Monday, July 18, 2005
Air Force Officers Should Not Be Above Showing Pride
There is an unwritten rule in the Air Force that states Officers do not wear their ribbons or awards on their uniform. You can only wear them on your service coat when you’re at an official awards function or the extremely rare formal event, but you leave them off for all other occasions. My question is… if Enlisted personnel wear their ribbons proudly with every uniform configuration, why can’t us Officers?
The Navy, Marines, and Army Officers all seem to wear their ribbons proudly, but most Air Force Officers seem to think that they’re above wearing their ribbons. Why is this?
I’ve been wearing a more ‘snazzy’ uniform configuration lately because I’m interviewing with various offices for a new job assignment on base, and I’ve made it a point to wear my ribbons on these days. There are a few folks in my office that seem to be sneering at the fact that I’m wearing them, and their faces don’t hide their feelings on the issue when I pass them by or chat with them.
It’s getting to the point where I want to wear them every day just to see how many folks I can piss off. I’m hoping someone finally breaks down and confronts me on the issue so I can shoot right back and ask them why I shouldn’t wear them.
My argument for wearing them is:
1) There’s no written rule against Officers wearing what they’ve earned.
2) Why is it that only Air Force Officers shun wearing them.
3) Why is that only Enlisted personnel can feel pride in what they’ve accomplished, whereas Officers are supposed to hide it.
Not sure where to go with all of this other than to say it’s a moronic ‘unwritten’ rule amongst us Officers. We should be proud about what we’ve accomplished, and we should wear that pride on our uniform.
posted by El Capitan at 5:05 PM
A mustang once confided to me that OCS taught him that ribbons were intended to keep the enlisted pukes happy.4:36 PM
I've heard similar, but I completely disagree with that notion.9:11 AM
Don't want to bash the AF, but maybe you guys have gone too far in trying to create a corporate vs military mentality....?
As far as wearing awards, hell I earned them, I'm going to wear them. The only unofficial rule that I've heard of in the Army is that officers don't wear marksmanship or driver badges. Your ribbon rack is your unofficial resume. It tells anyone who is in the know where you've been and what you've done. When I see campaign ribbons and valor awards, I know I'm dealing with a veteran and not some guy who's never deployed.

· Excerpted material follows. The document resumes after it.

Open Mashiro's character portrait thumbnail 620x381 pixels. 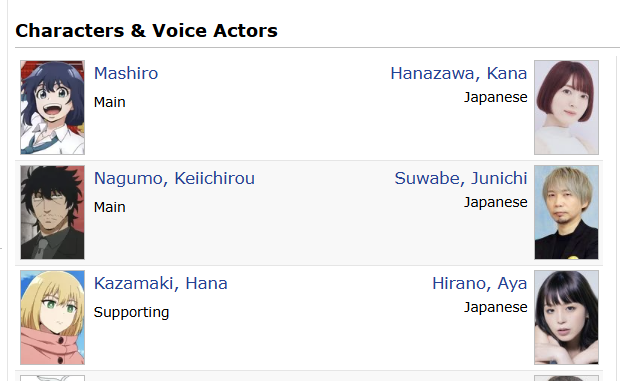(x=53, y=107)
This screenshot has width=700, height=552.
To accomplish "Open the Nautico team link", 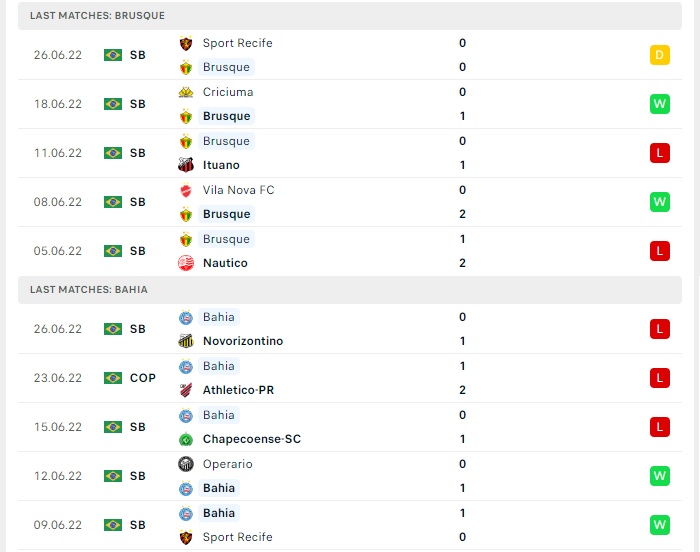I will pyautogui.click(x=225, y=263).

Pal-- I had a nice post ready on my site in response, but for some reason it got junked. Here's what I could salvage:
IMHO, the reason why Air Force officers don't wear ribbons and awards on their shirts is probably pretty simple: insecurity.
Unlike the other services, the Air Force is overwhelmingly staffed with desk jockeys-- they don't call it the "Chair Force" for nothing. For every officer pilot or aircrew you meet, you're liable to run into many more officers who only get close to planes while flying TDY.
Now, in the infinitely correct wisdom of Big Blue, each of these officers-- whether they fly satellites at a terminal, supervise an engine depot, or push paper in a budget shop-- they all deserve recognition. After all, the pilots may fly the planes, but the rest of the service makes the planes fly. It's a team, right?
Unfortunately, Captain Bob and Major Jane back in CONUS don't get campaign ribbons for flying shit-hots over the sandpit. Instead, they stock up on candy like commendations and the Meritorious Service Medal.
Now, most of these are well-deserved, and quite often, they don't come close to measuring the true worth of the recipient's accomplishments. Unfortunately, however, all too often awards like this are "perfect attendance" awards-- handed out at the end of a tour merely for showing up at your job. Hell, I've even seen people pick up oak leaf clusters for planning stuff like Christmas parties and General Officer retirement ceremonies.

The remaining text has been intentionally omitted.